Royauté de Kano : ‘Nous garderons le silence’

Vendredi 31 mai 2019, Global Voices s'est présenté au palais de la royauté de Kano en milieu de matinée, en quête de commentaires sur les allégations visant le roi et les trois autres suspects de malversations.

Le palais était rempli par les adeptes venus comme chaque vendredi faire allégeance au roi.

Global Voices a obtenu une entrevue avec le Chef de cabinet Mannir Sanoussi et est passé au travers des gardes et autres forces auxiliaires pour s'entretenir à l'intérieur du palais avec le haut responsable, qui a déclaré :

On behalf of the Emir, and the entire Kano palace, we will not recount. We are going back to court on June 13. And thus, we hold that we will keep silent.
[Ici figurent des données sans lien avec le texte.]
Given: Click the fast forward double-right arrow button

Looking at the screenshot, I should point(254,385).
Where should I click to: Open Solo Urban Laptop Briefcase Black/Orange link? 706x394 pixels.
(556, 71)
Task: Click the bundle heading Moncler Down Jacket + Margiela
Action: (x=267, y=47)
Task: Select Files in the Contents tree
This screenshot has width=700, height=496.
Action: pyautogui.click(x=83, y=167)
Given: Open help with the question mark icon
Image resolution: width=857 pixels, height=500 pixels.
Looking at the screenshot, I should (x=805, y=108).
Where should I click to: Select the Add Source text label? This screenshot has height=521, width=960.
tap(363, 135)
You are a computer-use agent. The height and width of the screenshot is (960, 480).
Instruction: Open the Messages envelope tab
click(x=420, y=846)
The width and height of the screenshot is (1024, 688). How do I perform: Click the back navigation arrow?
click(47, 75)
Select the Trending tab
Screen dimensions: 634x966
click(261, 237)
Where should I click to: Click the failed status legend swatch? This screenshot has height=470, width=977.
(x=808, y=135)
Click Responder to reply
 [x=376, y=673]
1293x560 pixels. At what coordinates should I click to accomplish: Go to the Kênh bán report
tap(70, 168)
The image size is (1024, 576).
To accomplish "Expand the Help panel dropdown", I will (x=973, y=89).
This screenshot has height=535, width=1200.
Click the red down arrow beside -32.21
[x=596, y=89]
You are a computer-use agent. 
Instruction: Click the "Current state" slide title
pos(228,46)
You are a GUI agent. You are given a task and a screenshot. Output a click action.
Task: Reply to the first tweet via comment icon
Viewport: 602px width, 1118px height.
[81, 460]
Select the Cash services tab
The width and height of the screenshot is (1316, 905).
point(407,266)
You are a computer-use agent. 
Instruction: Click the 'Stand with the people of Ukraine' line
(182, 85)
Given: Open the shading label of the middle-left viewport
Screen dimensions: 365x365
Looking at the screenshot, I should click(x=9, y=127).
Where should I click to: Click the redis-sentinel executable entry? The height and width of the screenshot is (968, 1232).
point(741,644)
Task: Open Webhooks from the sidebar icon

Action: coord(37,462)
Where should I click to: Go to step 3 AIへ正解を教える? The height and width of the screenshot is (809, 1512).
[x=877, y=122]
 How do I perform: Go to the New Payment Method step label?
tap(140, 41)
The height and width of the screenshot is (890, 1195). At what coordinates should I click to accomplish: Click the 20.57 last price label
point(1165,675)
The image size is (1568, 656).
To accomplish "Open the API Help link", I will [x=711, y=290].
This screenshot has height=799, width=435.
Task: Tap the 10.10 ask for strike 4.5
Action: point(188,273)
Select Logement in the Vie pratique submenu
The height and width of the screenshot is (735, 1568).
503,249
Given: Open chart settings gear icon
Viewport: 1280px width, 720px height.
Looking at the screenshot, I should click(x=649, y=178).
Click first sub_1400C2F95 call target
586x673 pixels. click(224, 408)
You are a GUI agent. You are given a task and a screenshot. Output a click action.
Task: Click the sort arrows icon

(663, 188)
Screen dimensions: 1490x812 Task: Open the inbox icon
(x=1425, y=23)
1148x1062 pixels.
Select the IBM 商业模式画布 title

Au nom de l’Émir, et du palais de Kano tout entier, nous ne parlerons pas. Nous retournons au tribunal le 13 juin. Nous nous en tenons donc à garder le silence.

Le 7 juin, le palais a publié un bref communiqué [24]au nom du roi, affirmant qu'il n'avait fait qu'hériter 1,8 milliard de nairas (5 millions de dollars) lors de son couronnement en 2014.

Dans un rebondissement récent, Aliko Dongote [25], un homme d'affaires international de Kano, aux côtés du gouverneur de l'Etat d'Ekiti Kayode Fayemi [26], a initié des pourparlers de paix [27]entre le gouverneur Ganduje et le roi Sanoussi II. Les détails de la rencontre n'ont pas été révélés.

Une planche de salut bienvenue. Les rois devraient être au-dessus de la politique, une vraie leçon.

A présent, les habitants de Kano et la communauté internationale attendent avec anxiété l’audience du 13 juin [30], où le tribunal doit décider du sort du royaume historique de Kano.